-- Start SUPPLIED DATA --

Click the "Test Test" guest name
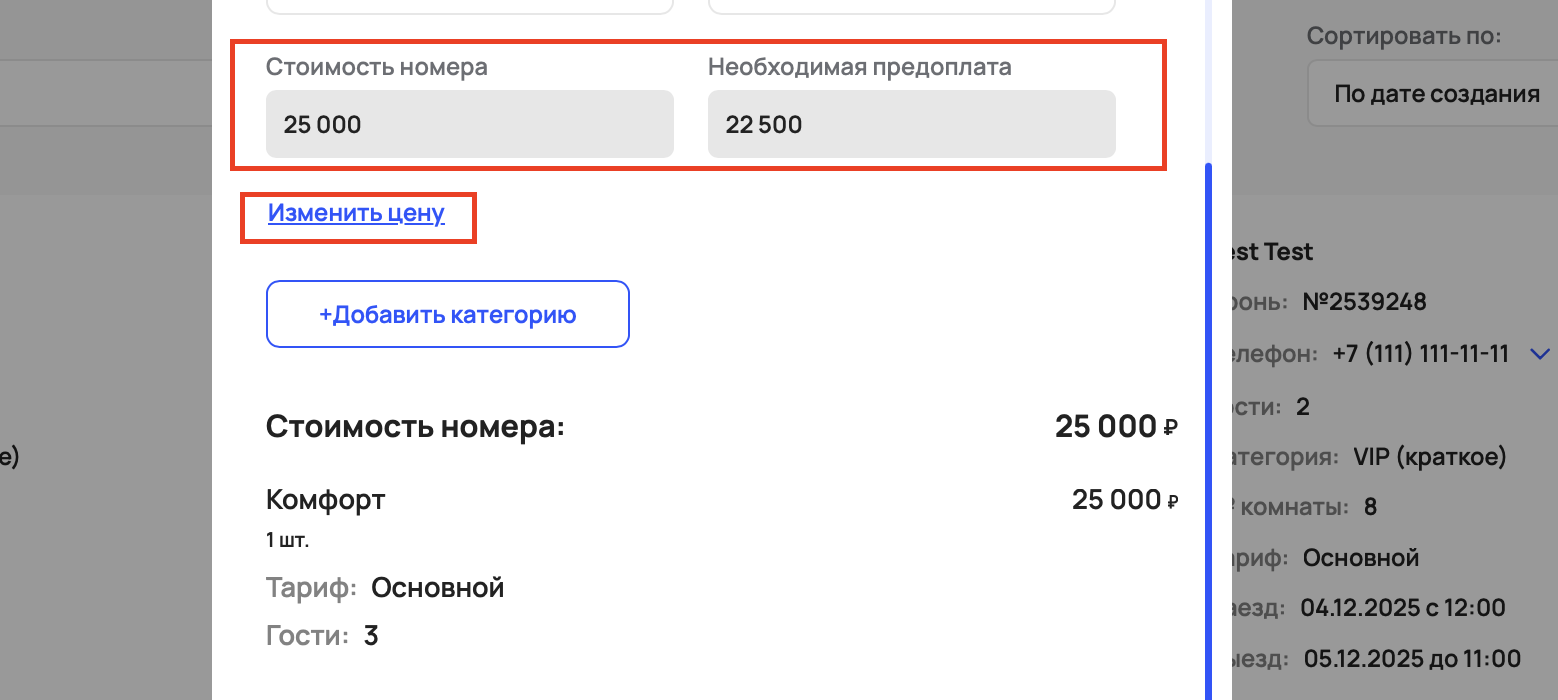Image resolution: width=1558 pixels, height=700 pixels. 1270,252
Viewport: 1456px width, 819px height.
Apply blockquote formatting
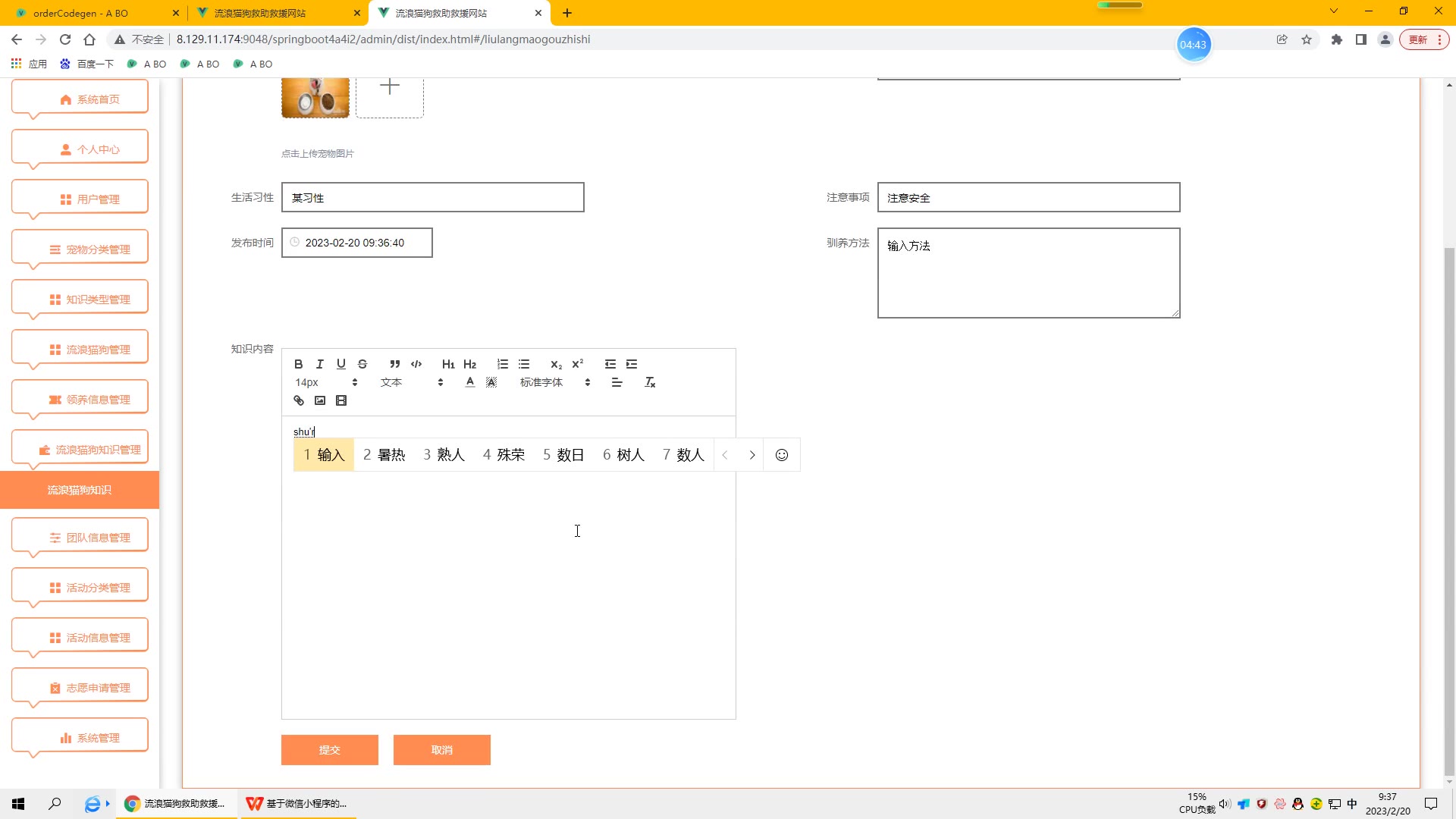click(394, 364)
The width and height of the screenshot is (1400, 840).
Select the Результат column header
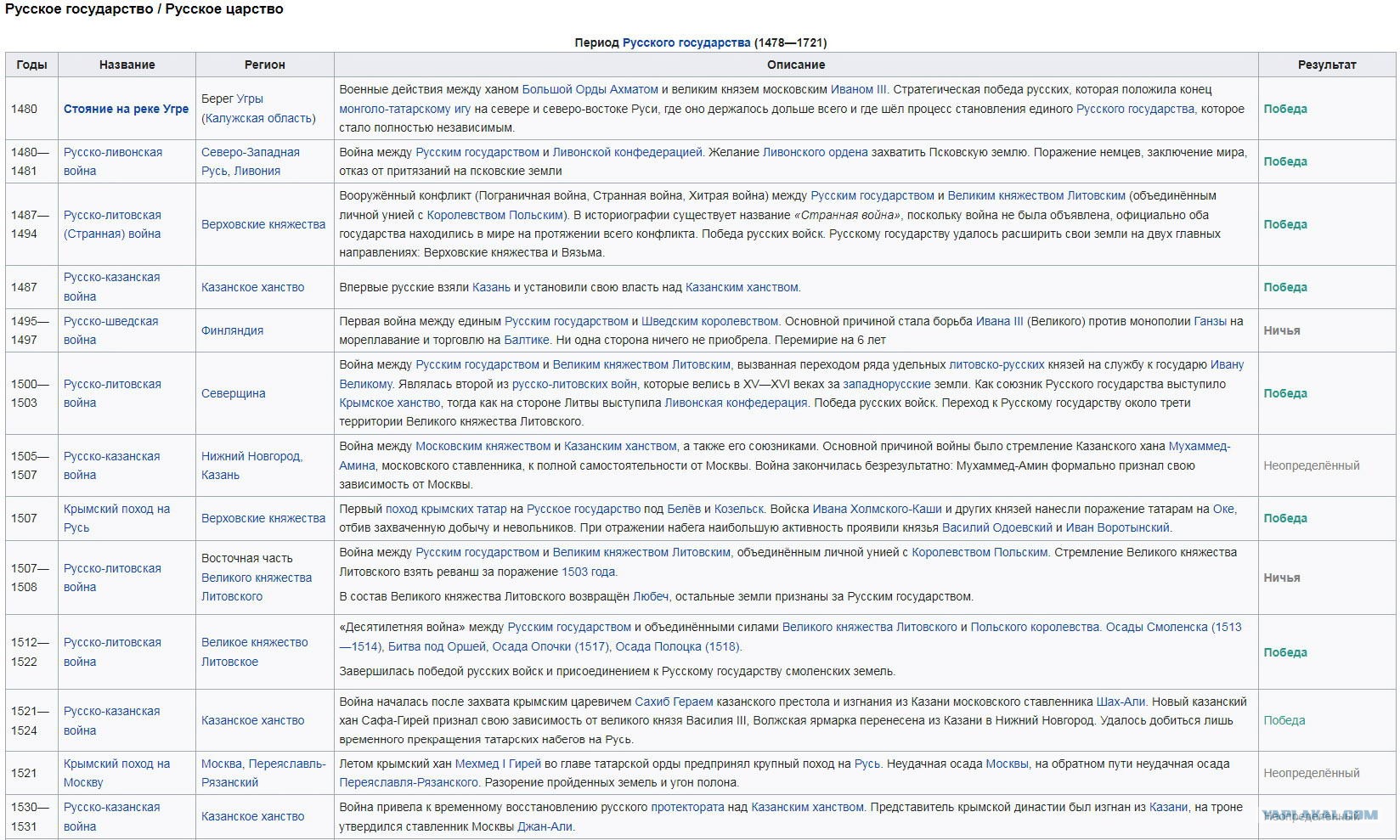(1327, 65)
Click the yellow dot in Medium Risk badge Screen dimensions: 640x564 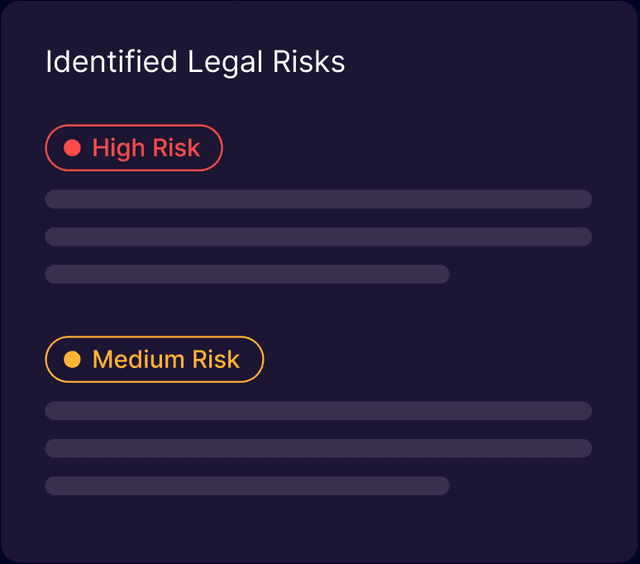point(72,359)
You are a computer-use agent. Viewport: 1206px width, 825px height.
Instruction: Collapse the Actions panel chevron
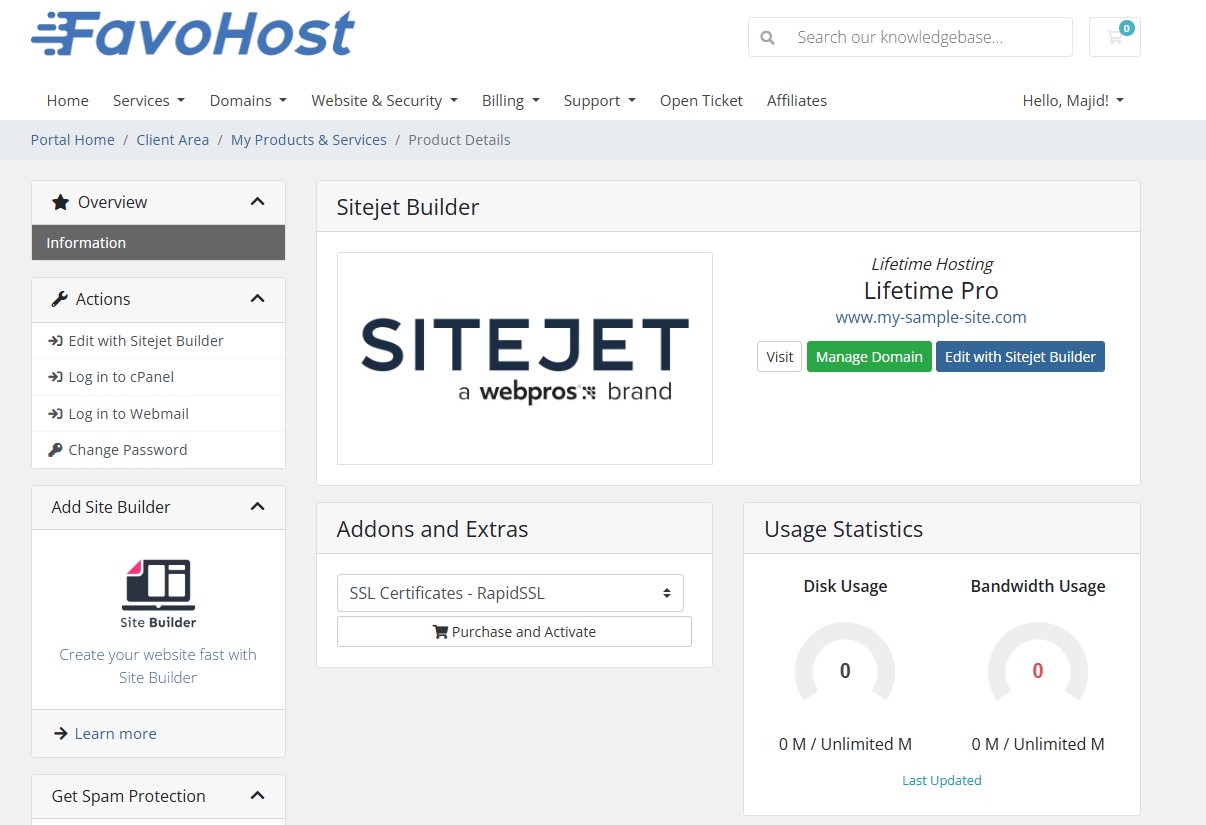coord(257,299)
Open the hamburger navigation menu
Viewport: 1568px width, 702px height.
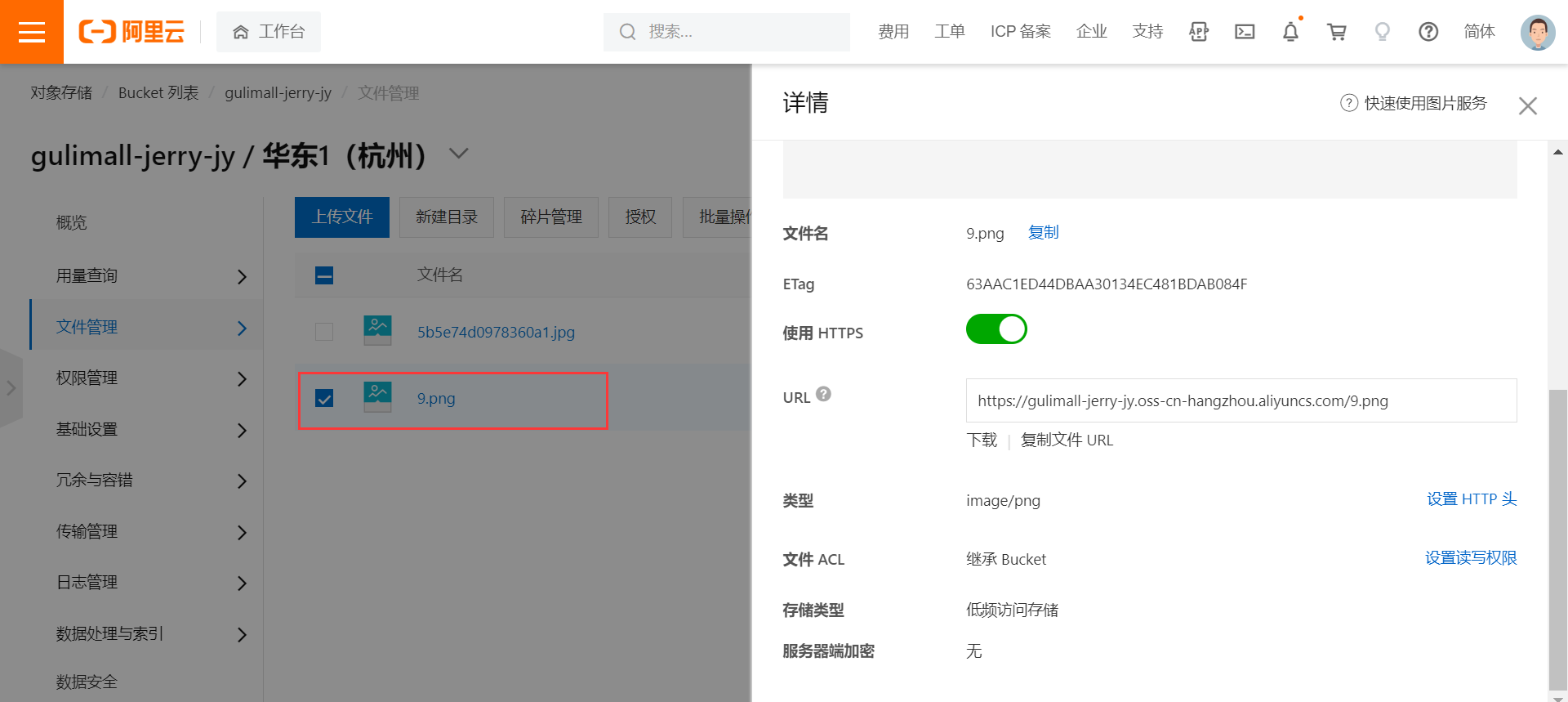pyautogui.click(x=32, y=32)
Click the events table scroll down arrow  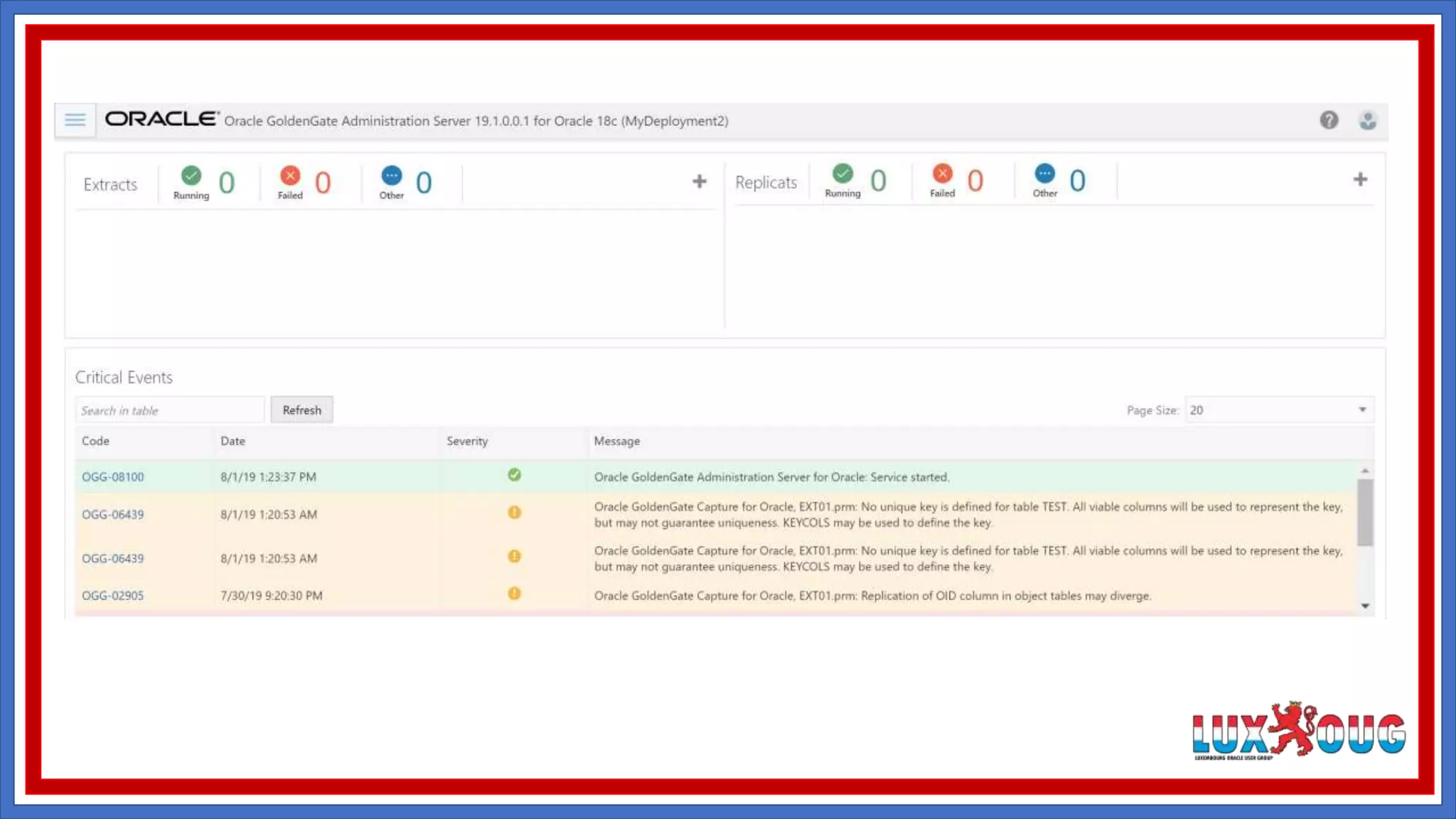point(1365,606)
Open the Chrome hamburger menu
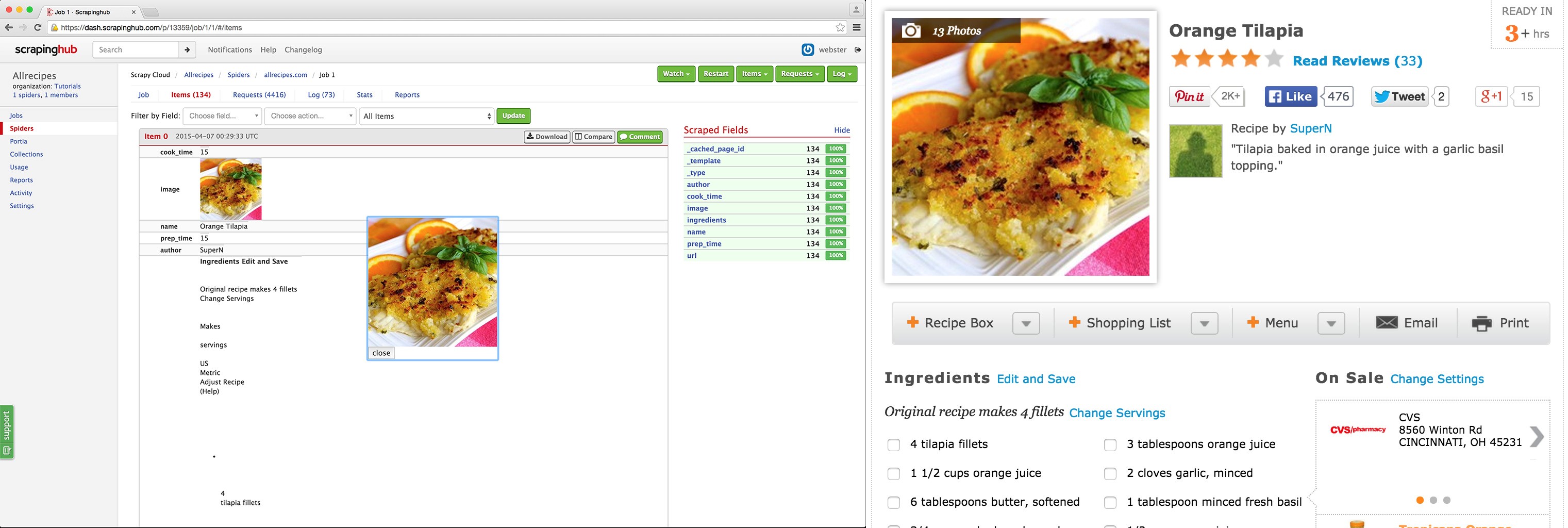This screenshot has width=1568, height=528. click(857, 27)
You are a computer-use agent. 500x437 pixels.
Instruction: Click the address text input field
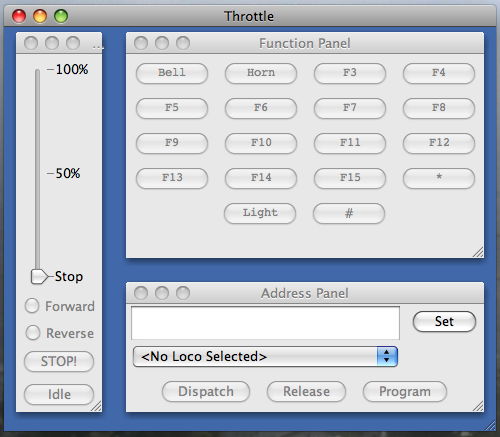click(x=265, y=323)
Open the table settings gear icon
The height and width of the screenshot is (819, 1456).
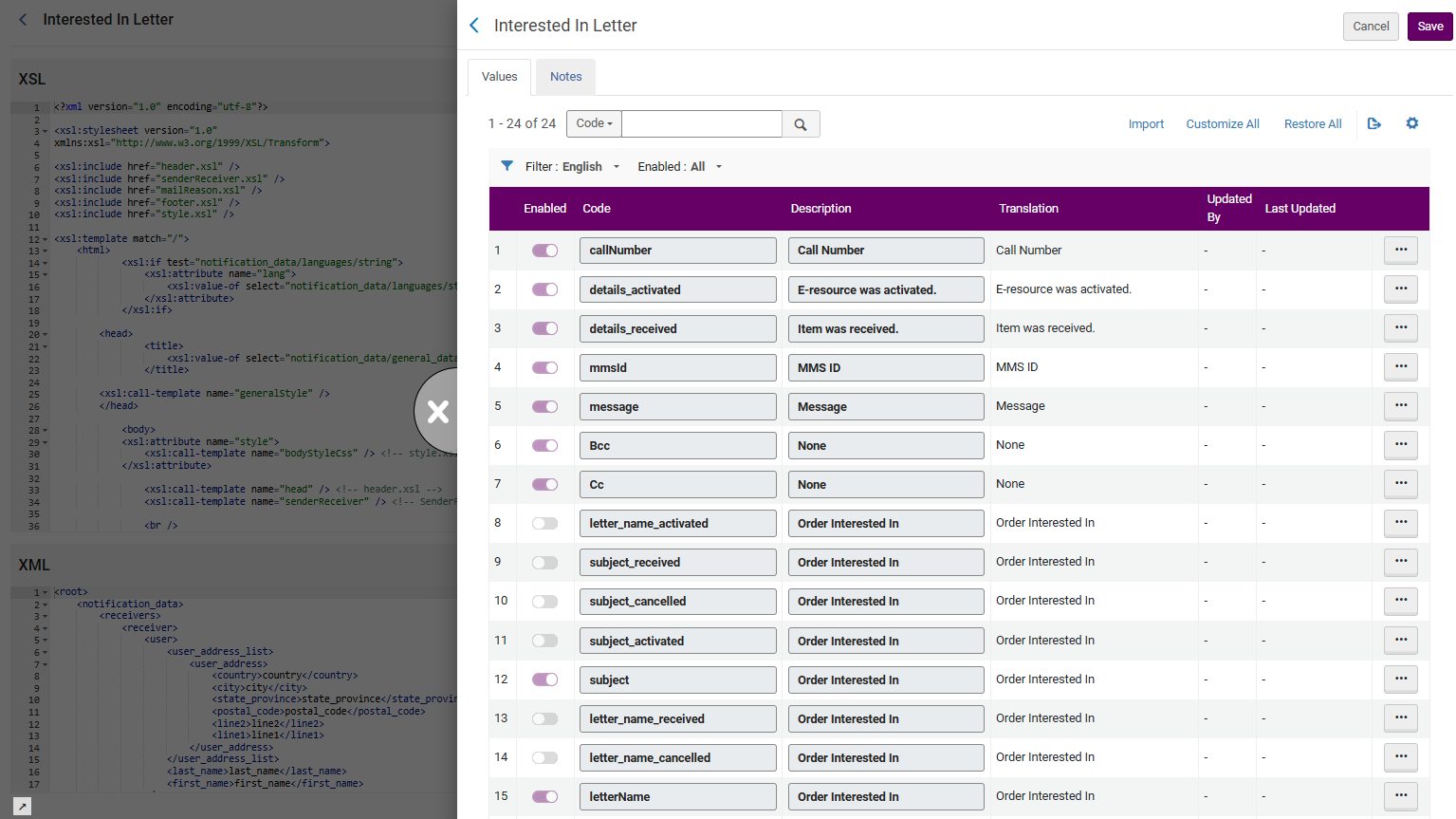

-- End SUPPLIED DATA --

**YOUR GOAL**: List every line in the material above that contains the word "Instruction".

**FINISHED EXERCISE**:
Instruction: Collapse the Actions panel chevron
Instruction: Click the address text input field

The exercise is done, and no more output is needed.